Creating Conservatism: Right-Wing Grassroots Politics during the Cold War
March 22, 2007
Williams 323
7:00 p.m.

Why do Americans become conservative? How do Americans become conservative? These questions have been very much on the minds of those who study postwar American politics. Implicit and presumed, yet far too often unexplored, is that a transformation took place. But what if there was no change? What if Americans (or at least some large percentage of Americans) are basically conservative in their political beliefs? What if they have accepted progressive reforms begrudgingly or in exceptional times?

In this lecture, I demonstrate how Americans over time discovered that they were what we would call conservative. It is the story of a process, a process of learning to articulate a set of longstanding political ideals that remained dormant until forced to the surface by different sets of circumstances. Much more than the intellectual and political leaders of the movement, the ideology of conservatism was crafted in countless conversations across coffee tables, at lunch counters, in union meetings, and over feed bags at the co-op. This is not the story of planks in the Republican Party platform as much as it’s the story of local battles over textbooks. It’s not the story of Ronald Reagan’s popularity as much as it’s the story of voters switching their allegiance from Reagan to George Wallace in September of 1968. It is the story of how thousands of ordinary women and men crafted a political philosophy and took over (or created) a vehicle to put their ideas into practice at the local level first.

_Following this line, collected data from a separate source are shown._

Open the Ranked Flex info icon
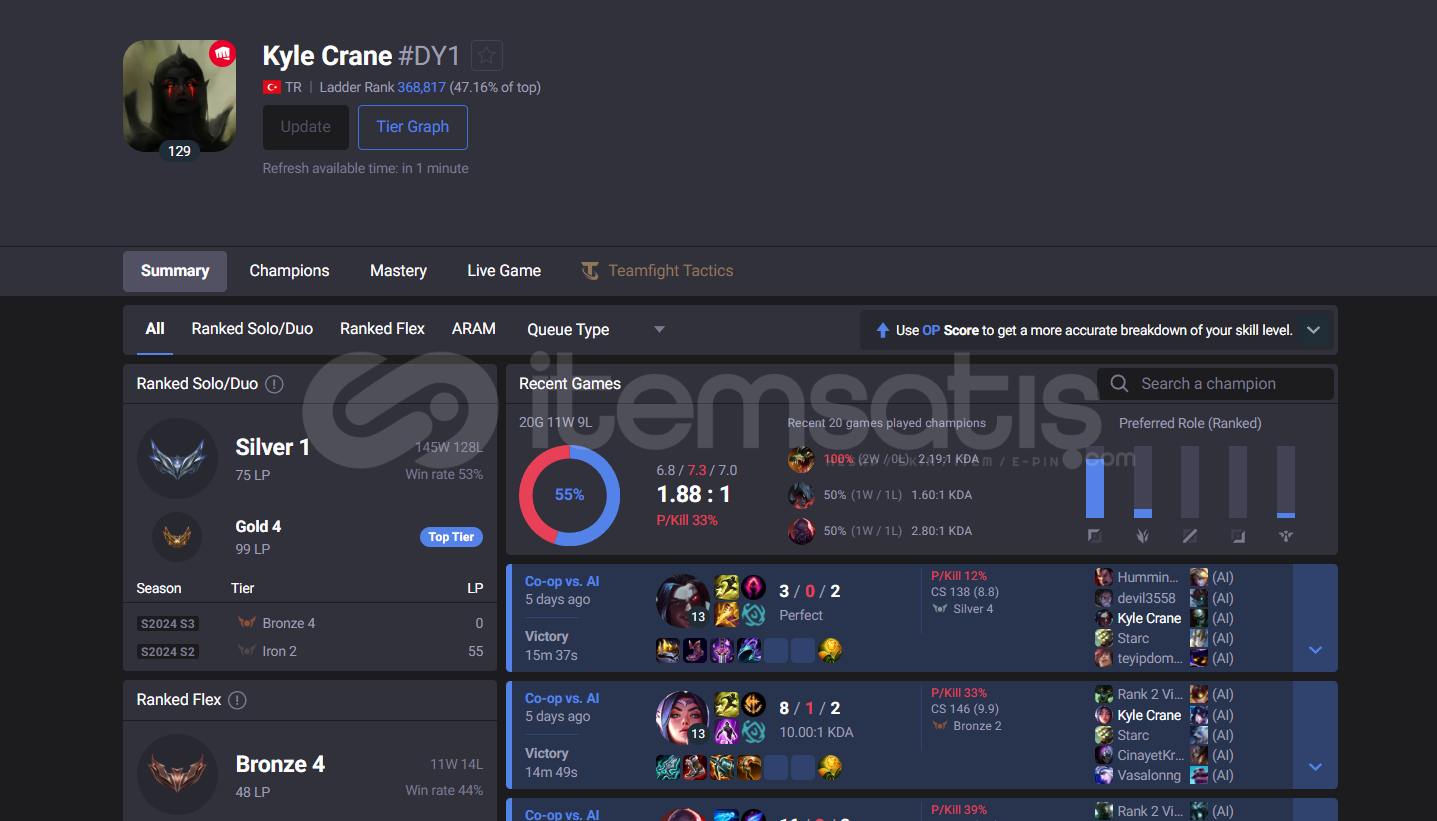1437x821 pixels. tap(237, 700)
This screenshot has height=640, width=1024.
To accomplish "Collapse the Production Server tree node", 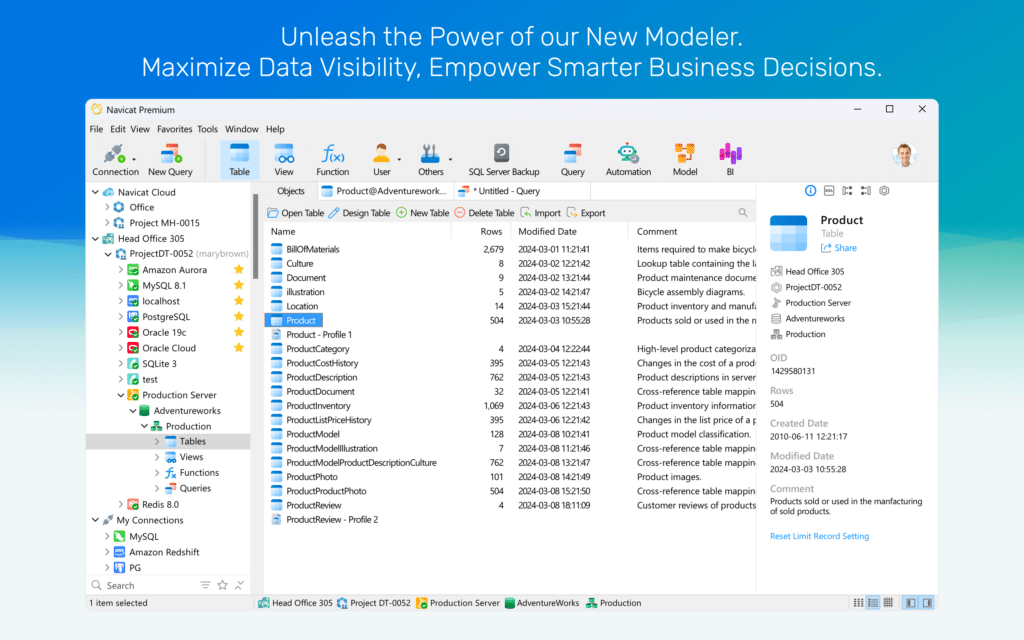I will point(121,395).
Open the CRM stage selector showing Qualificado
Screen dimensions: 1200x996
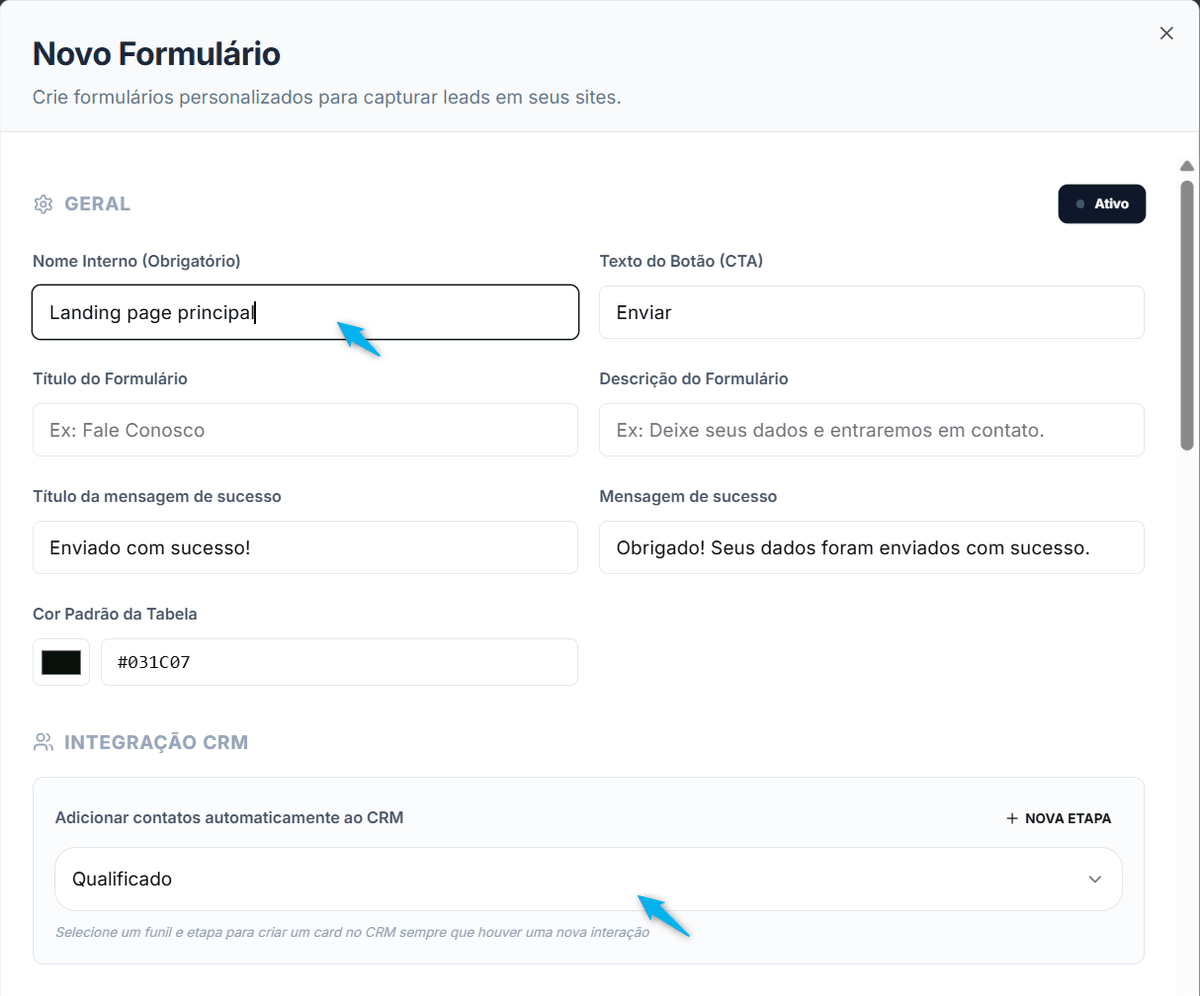pyautogui.click(x=588, y=879)

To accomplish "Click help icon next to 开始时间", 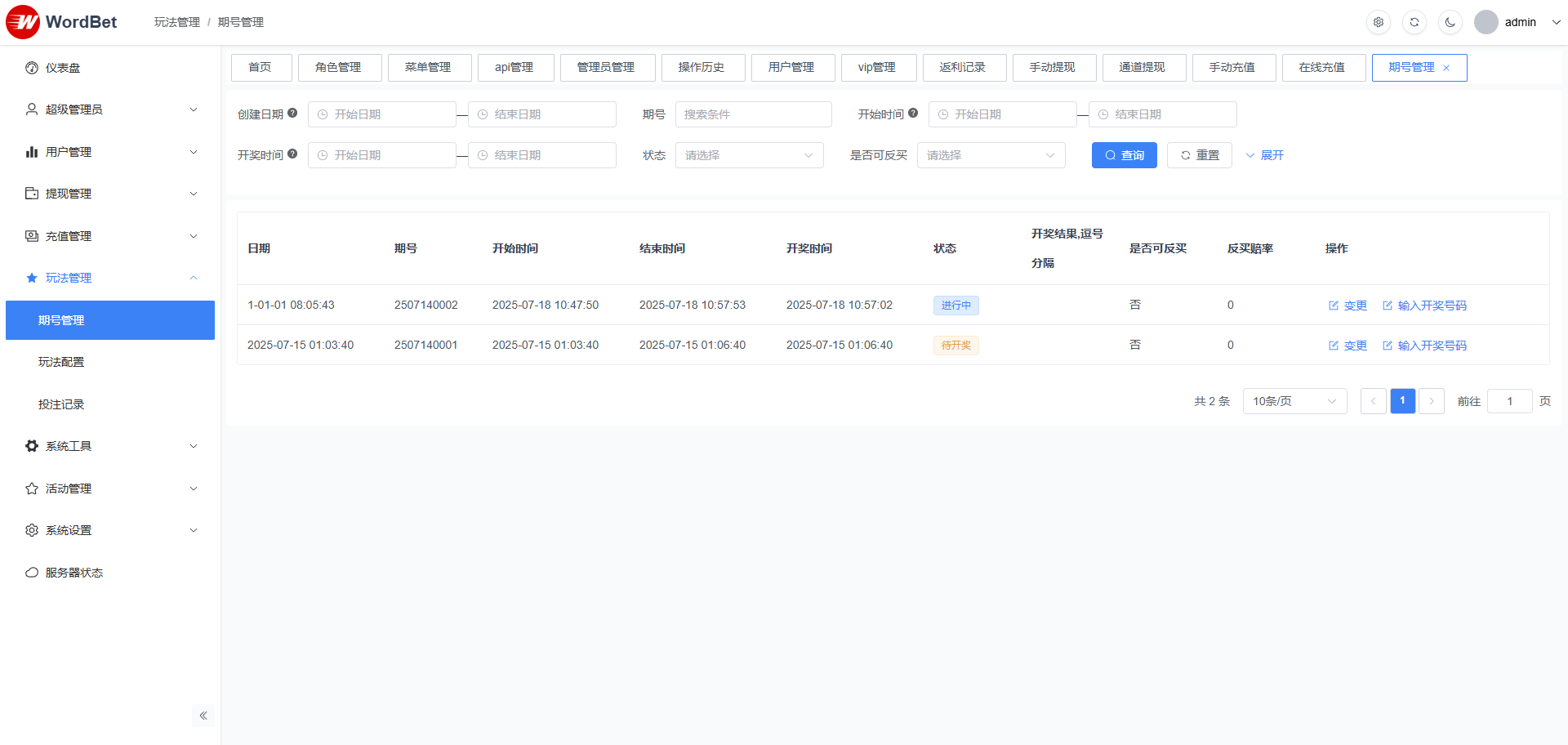I will tap(913, 114).
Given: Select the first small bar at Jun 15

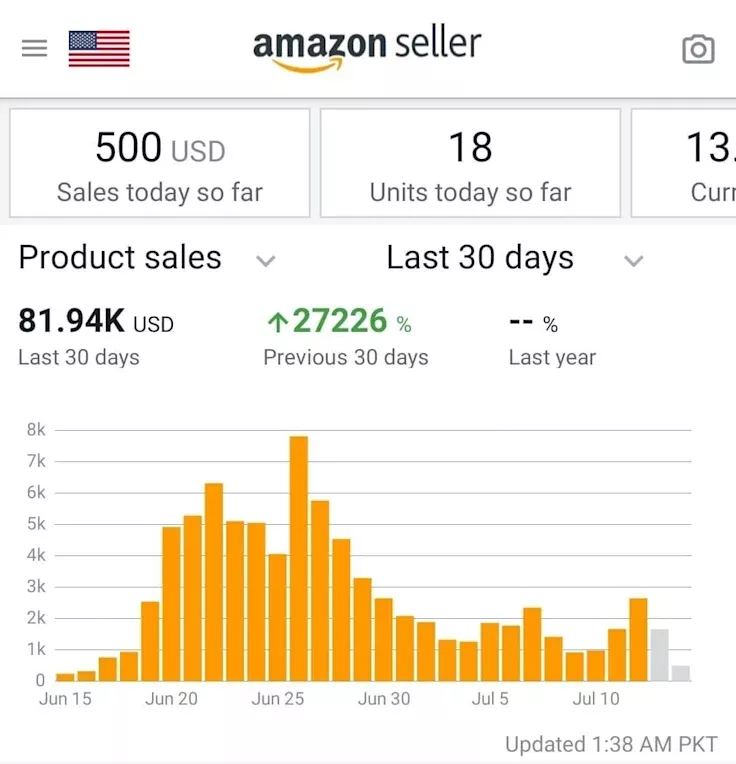Looking at the screenshot, I should pos(65,676).
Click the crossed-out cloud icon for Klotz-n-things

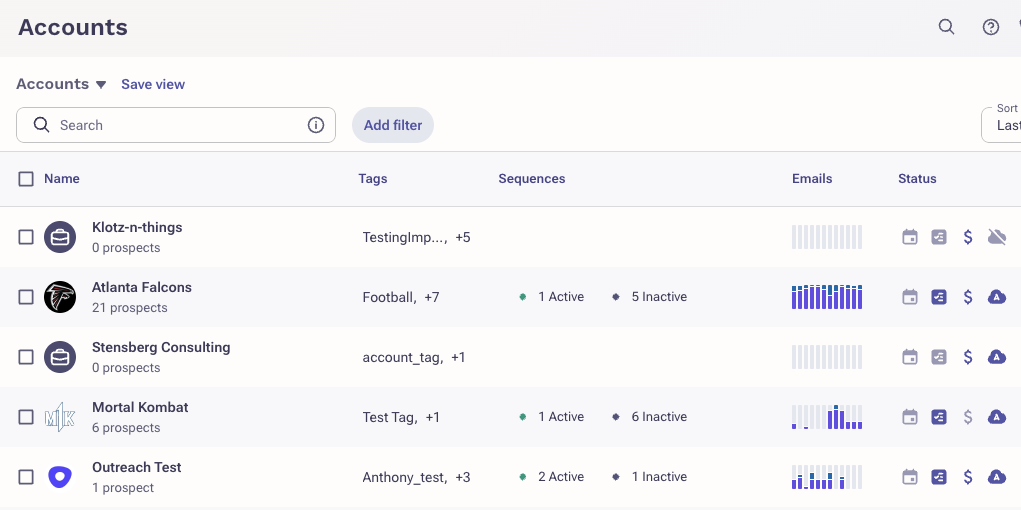pos(996,237)
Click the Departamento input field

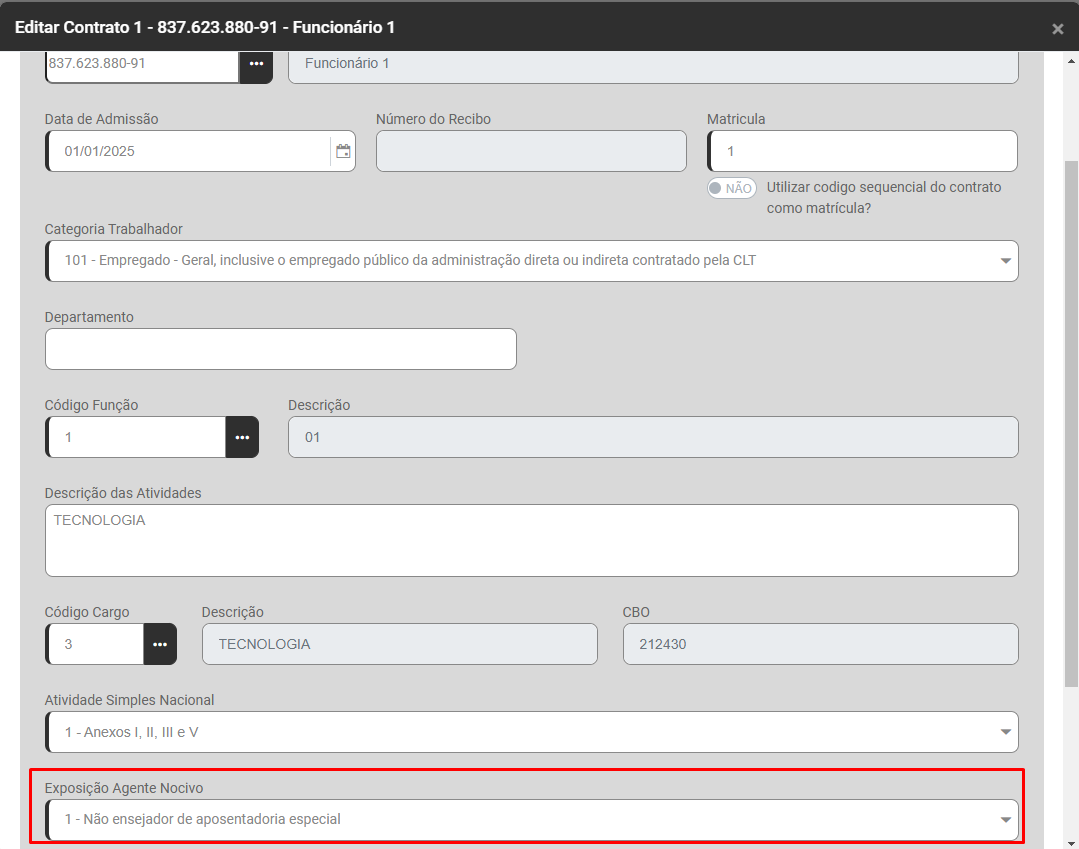coord(280,349)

Looking at American political history through this lens calls into question some very basic beliefs about the way that we organize the past by disrupting the linear progressive narrative in favor of stories that are often unpleasant and almost always messy. The payoff, however, is a clearer understanding of the reasons that Americans have come to accept if not embrace a political ideology that most intellectuals considered moribund just fifty years ago.